ACTION ITEM: When a line below contains the string "using", show that line.

SUPPLIED RECORDS:
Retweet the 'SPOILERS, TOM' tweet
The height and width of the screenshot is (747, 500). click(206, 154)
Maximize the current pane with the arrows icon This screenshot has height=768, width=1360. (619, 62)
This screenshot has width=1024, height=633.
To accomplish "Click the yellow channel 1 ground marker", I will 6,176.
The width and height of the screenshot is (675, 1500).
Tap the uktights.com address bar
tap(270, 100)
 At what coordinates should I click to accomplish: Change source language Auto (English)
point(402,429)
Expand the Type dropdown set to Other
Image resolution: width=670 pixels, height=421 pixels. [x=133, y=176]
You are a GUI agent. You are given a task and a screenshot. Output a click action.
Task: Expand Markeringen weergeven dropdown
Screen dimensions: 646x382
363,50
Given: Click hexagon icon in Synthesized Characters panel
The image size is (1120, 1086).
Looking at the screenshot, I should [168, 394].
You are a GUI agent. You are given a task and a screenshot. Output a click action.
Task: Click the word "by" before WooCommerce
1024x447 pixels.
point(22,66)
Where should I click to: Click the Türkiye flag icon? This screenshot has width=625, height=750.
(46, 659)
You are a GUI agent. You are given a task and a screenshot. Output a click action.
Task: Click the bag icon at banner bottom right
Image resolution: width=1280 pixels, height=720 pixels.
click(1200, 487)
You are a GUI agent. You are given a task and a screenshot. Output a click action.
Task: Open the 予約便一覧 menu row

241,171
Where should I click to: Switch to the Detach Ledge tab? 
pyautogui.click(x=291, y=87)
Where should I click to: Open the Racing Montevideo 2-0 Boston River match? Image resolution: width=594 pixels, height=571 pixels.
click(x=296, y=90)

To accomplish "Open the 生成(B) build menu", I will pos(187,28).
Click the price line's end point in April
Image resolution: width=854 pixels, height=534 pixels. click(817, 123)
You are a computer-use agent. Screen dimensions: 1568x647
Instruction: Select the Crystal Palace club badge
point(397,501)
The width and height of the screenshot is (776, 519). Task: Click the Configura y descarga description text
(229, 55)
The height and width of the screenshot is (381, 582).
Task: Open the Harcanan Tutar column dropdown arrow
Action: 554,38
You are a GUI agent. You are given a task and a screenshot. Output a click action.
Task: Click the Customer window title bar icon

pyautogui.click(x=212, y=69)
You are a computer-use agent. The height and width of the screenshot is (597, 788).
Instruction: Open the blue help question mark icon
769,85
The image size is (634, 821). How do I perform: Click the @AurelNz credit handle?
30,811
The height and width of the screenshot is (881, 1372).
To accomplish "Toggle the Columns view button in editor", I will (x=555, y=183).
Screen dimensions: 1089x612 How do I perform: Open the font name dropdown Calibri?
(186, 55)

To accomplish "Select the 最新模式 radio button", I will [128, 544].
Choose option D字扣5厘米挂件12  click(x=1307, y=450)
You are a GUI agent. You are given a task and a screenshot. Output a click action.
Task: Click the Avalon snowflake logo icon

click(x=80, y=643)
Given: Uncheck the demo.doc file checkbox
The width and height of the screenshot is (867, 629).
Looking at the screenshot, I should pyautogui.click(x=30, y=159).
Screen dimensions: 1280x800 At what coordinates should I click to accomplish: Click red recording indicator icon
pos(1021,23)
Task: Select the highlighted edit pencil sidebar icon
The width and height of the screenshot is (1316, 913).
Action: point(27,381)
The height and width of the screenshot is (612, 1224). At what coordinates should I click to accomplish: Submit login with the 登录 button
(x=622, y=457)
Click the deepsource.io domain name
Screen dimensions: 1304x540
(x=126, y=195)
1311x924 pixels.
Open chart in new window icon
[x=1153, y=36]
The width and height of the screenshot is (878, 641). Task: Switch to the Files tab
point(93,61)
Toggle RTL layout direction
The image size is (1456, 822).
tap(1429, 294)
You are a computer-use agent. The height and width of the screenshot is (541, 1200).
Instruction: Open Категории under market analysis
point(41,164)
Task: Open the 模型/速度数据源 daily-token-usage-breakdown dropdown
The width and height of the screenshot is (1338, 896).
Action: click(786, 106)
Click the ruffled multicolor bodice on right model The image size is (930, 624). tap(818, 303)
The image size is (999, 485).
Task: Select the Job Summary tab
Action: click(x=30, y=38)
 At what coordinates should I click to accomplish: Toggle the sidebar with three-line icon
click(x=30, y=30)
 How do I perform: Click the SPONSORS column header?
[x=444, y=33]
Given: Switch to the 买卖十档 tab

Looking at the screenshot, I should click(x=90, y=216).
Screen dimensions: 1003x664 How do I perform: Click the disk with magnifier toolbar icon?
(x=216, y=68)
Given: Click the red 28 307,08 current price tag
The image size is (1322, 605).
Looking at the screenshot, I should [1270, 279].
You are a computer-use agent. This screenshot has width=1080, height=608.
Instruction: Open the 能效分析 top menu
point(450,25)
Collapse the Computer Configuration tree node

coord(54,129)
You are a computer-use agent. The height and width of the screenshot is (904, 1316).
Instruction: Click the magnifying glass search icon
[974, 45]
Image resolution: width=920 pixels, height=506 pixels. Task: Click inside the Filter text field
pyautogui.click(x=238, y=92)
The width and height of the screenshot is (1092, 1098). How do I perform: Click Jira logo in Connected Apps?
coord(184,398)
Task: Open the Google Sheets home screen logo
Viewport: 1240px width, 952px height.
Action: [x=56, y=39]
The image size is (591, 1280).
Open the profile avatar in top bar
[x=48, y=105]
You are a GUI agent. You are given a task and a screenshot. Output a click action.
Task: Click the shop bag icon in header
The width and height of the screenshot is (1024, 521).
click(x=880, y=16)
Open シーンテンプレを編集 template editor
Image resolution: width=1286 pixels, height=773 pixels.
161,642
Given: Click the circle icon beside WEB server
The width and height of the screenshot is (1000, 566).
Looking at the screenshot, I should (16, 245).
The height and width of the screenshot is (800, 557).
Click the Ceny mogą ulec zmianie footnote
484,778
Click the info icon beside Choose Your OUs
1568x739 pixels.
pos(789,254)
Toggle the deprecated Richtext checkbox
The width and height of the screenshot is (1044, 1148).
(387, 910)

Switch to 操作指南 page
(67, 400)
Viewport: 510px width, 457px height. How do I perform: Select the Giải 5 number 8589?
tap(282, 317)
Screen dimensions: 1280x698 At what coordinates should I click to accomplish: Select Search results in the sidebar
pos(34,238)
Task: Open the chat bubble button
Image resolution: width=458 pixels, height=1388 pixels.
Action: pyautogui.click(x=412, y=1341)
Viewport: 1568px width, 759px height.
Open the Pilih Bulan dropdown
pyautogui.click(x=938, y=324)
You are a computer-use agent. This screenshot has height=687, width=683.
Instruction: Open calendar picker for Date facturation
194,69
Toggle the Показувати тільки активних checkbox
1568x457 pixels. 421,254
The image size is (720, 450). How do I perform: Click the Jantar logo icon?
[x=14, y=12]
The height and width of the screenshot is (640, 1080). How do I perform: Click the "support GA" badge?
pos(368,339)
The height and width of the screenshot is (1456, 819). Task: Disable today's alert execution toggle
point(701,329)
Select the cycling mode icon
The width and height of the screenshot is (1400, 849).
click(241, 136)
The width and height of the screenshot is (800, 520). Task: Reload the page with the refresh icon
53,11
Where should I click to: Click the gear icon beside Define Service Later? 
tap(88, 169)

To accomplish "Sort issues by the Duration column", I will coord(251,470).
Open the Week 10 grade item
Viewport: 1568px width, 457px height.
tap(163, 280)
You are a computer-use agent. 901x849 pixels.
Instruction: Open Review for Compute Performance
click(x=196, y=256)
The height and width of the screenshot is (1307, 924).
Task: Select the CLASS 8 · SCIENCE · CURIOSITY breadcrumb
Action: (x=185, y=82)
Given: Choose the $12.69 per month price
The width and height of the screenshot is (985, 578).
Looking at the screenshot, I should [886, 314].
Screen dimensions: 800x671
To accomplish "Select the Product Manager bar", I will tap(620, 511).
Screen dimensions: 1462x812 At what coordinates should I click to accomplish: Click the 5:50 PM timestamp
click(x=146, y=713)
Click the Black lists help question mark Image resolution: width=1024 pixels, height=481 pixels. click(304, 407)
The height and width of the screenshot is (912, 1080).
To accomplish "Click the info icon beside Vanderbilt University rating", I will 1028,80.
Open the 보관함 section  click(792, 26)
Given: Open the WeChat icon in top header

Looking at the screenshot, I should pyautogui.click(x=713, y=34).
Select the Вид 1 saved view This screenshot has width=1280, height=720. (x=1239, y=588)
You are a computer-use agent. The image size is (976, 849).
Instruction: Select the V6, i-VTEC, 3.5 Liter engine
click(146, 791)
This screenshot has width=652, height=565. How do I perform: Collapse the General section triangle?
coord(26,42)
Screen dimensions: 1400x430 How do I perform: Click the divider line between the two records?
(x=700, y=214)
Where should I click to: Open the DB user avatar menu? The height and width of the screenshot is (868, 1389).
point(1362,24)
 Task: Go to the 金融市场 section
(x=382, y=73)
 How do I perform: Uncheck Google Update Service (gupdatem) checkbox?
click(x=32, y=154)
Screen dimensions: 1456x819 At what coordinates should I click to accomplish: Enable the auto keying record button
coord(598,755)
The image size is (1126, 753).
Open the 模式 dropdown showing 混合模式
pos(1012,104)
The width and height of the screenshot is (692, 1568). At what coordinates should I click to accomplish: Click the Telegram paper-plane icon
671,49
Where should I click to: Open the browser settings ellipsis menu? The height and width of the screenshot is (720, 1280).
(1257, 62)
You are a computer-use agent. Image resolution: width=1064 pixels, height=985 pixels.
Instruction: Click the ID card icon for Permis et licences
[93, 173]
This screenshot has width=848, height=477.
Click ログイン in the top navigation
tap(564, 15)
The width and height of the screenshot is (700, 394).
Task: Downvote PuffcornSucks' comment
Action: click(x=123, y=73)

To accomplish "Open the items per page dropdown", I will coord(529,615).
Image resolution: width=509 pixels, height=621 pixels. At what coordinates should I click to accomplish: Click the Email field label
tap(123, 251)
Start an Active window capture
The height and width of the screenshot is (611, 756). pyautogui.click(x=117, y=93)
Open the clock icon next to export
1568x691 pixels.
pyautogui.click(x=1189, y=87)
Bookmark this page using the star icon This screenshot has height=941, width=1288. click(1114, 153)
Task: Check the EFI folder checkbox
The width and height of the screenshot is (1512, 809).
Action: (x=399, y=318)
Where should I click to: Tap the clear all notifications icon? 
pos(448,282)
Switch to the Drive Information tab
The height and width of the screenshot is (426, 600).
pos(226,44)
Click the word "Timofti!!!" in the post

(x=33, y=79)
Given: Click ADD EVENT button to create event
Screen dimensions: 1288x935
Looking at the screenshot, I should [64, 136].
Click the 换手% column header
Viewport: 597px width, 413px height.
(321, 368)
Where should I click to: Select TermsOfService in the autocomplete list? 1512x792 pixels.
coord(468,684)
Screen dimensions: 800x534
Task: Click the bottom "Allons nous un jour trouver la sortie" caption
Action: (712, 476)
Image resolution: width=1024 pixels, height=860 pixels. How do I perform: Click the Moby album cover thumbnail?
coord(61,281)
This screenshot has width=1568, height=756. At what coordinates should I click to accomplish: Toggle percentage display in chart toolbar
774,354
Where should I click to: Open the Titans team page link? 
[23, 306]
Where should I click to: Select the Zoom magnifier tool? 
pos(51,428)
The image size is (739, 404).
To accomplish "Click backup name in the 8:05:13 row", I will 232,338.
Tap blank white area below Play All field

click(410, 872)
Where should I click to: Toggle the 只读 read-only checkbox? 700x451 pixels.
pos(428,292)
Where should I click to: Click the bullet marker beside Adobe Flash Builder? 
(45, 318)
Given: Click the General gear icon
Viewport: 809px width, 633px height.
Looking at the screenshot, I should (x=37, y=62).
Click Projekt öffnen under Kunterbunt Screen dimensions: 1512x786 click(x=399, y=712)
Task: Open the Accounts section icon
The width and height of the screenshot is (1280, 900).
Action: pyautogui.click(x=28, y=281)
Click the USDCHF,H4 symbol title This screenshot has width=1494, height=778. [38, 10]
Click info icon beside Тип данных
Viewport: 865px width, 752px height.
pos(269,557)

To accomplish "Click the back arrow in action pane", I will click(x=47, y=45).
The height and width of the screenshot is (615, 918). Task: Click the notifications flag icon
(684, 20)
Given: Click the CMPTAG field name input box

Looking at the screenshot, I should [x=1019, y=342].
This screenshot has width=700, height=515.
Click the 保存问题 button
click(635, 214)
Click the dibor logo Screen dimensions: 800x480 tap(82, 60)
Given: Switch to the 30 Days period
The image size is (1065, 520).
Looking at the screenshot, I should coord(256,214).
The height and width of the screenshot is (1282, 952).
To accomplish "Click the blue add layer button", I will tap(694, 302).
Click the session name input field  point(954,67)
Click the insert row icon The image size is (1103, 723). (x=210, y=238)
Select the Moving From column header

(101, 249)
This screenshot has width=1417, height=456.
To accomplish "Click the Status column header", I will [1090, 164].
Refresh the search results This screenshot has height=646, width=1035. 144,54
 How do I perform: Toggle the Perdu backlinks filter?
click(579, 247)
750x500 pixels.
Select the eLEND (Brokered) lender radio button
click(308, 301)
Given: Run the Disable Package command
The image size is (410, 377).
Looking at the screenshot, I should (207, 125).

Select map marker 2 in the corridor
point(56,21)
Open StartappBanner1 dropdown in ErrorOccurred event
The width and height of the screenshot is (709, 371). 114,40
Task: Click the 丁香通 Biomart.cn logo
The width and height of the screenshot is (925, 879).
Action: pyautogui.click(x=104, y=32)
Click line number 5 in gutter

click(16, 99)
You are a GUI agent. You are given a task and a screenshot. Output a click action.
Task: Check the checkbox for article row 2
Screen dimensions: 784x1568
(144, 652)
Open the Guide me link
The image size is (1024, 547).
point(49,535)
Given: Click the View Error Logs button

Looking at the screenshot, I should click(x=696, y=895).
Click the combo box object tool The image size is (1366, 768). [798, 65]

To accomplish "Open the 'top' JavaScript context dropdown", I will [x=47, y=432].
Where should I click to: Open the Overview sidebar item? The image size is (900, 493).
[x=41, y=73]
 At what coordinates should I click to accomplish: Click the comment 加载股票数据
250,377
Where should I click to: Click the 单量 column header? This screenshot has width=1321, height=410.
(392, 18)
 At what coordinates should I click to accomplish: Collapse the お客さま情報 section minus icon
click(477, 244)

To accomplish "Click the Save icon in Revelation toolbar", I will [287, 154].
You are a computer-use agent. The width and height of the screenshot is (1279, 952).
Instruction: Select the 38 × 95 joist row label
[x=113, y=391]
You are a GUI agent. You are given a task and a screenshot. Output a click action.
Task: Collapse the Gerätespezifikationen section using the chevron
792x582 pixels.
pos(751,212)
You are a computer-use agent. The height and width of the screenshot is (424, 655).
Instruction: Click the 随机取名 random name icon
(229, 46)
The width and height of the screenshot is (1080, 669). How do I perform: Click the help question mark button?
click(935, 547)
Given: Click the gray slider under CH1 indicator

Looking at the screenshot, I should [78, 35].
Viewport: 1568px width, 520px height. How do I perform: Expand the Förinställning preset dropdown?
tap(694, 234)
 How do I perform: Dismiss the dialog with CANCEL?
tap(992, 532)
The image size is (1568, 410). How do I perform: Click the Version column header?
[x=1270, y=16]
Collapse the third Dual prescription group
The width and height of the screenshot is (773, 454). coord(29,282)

REPLY TO THE TASK:
Bookmark this page using the star icon This screenshot has height=941, width=1288. click(1114, 153)
Task: Collapse the Gerätespezifikationen section using the chevron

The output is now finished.